USD/JPY licks its wounds near 131.00 as bears try to keep the reins during Monday’s sluggish session, mainly due to the New Year holidays in multiple markets including Japan. Even so, the Yen pair stays pressured at the lowest levels since August 2022, poked in the last month, amid hawkish concerns surrounding the Bank of Japan (BOJ).
Late on Friday, Nikkei Asia quotes anonymous sources to mention that the BOJ is considering raising its inflation forecasts in January to show price growth close to its 2% target in fiscal 2023 and 2024. “The proposed changes would show the core consumer price index rising around 3% in fiscal 2022, between 1.6% and 2% in fiscal 2023, and nearly 2% in fiscal 2024,” added the news.

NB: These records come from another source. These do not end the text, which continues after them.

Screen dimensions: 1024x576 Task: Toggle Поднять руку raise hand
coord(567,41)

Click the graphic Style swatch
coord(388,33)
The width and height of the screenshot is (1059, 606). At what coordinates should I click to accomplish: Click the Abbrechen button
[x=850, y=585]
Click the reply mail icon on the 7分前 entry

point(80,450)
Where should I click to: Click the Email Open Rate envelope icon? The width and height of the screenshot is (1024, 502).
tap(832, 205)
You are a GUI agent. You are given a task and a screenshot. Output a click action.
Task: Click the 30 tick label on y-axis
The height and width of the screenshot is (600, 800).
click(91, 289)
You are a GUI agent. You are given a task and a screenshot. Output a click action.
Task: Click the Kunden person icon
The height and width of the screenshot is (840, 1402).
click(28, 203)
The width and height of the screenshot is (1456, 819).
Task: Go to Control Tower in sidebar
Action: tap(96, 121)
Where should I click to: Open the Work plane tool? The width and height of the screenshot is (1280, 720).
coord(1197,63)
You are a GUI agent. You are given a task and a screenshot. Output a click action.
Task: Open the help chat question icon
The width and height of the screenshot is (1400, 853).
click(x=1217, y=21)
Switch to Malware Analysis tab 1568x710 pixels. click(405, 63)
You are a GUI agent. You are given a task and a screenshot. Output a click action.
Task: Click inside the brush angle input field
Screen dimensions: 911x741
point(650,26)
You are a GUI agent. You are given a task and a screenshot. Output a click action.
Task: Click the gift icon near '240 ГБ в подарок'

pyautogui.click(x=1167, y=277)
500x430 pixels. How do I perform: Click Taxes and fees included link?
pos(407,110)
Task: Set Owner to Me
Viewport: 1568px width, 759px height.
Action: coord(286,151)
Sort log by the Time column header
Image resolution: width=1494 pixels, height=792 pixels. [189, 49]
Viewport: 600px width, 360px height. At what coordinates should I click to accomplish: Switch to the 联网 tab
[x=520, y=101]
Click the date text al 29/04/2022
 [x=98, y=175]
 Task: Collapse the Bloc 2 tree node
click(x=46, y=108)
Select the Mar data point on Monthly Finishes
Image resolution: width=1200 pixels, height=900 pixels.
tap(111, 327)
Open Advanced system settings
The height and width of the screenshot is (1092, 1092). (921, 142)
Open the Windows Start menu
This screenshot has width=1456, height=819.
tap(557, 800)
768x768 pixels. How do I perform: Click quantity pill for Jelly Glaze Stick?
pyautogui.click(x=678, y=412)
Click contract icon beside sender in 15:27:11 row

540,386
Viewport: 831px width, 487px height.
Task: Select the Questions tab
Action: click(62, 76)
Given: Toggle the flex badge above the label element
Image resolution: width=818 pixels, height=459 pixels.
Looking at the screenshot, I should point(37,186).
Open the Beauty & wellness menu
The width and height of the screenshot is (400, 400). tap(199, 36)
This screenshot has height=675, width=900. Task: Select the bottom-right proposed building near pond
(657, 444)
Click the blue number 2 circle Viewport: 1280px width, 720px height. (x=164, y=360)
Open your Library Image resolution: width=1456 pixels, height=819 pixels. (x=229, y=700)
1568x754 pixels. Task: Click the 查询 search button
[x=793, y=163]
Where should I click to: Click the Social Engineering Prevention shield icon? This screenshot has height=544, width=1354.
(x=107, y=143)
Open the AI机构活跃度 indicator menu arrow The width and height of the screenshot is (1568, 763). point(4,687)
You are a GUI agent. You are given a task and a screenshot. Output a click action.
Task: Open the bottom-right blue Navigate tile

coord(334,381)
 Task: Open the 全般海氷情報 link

Given the hopes of a strong BOJ inflation forecast, coupled with the latest tweak in the Yield Curve Control (YCC) policy, not to forget the Japanese central bank’s multiple market interventions in the last few days, the USD/JPY bears have more to cheer.
On the other hand, downbeat US data and an absence of Fedspeak weighed on the US Dollar Index (DXY). That said, Chicago Purchasing Managers’ Index crossed the market consensus of 41.2 and the 37.2 previous readings to print the 44.9 figures for December. Even so, the activity gauge signaled contraction for the fourth consecutive month. It should be noted that the year-end consolidation also exerted downside pressure on the DXY amid the sluggish sessions.
Against this backdrop, Wall Street closed with losses while the US 10-year Treasury bond yields rose 4.5 basis points (bps) to 3.879%, which in turn tried to challenge the USD/JPY bears, but could not.
Moving on, a lack of major data/events and the New Year holidays may restrict the USD/JPY pair’s intraday moves. However, Wednesday’s Minutes of the latest Federal Open Market Committee (FOMC) meeting, as well as Friday’s December month employment numbers for the US, will be crucial for the pair traders to watch as the bears seem running out of steam late, mainly due to the BOJ policymakers’ defense of the easy-money policies.
Unless crossing a downward-sloping resistance line from late October, around 133.55 by the press time, the USD/JPY pair is likely to remain on the bear’s radar.